OK, is the conclusion that no connector for an external antenna can be soldered to the board of this new Zigbee dongle?

I am sure with a little work it could be done. But is it worth the time? Nahā€¦ Get a cc2652 series.

Of course you can, soldering SMA or IPEX/uFL connector used to be a common practice before such USB sticks models were available.
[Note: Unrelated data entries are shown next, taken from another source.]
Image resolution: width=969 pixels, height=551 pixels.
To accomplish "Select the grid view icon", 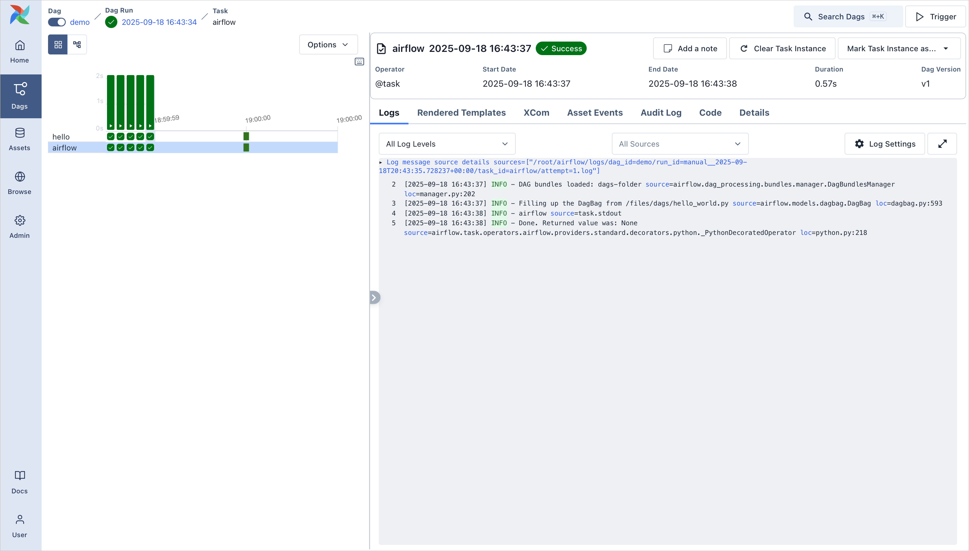I will (58, 45).
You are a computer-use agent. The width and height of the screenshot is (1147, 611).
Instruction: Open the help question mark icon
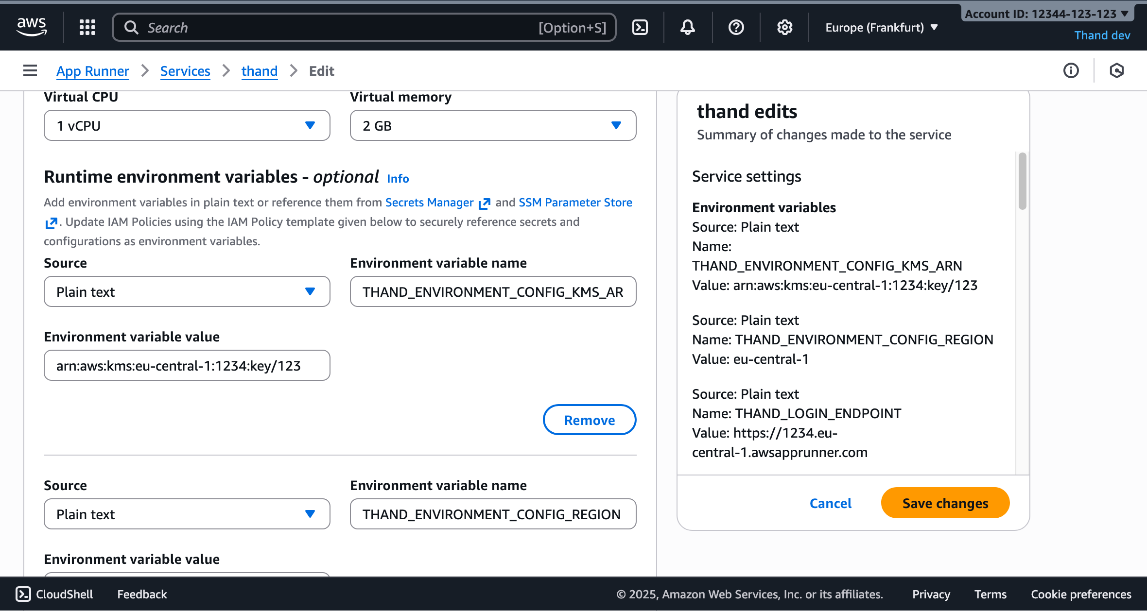[736, 28]
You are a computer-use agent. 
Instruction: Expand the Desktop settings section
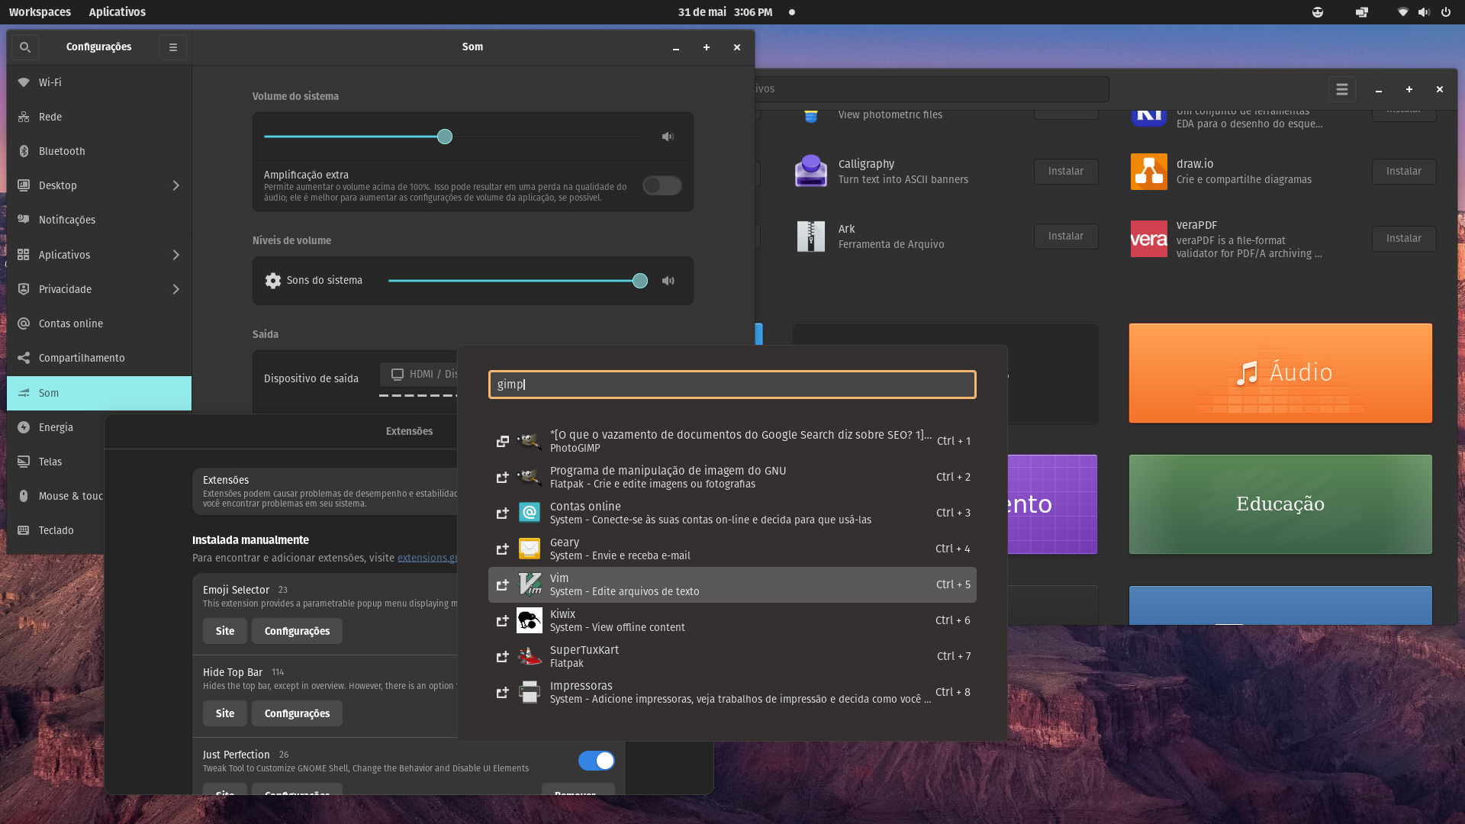pos(175,185)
Google CC2531 + antenna hack or antenna mod or modification:

https://www.youtube.com/watch?v=RYlvXglUnGc

https://notenoughtech.com/home-automation/testing-9-external-antennas-with-cc2531-zigbee-coordinator/

https://blog.maxwellfarrior.com/2019-11-23/zigbee2mqtt-3/

https://hackaday.io/project/163505-cc2531-usb-adapter-antenna-mod

If I remember correctly; Mat from NotEnoughTech did some real-world range testing on the Sonoff ZBBridge getting results that he was very impressed by, and it only has this type a basic FPC antenna:

https://www.itead.cc/2-4g-wifi-fpc-antenna-with-ipex-connector.html

Look forward to reading your test result as on paper the EFR32MG21 chip have a more powerful radio,

@digiblur Any chance that you consider doing an antenna modification with the new ITead stick?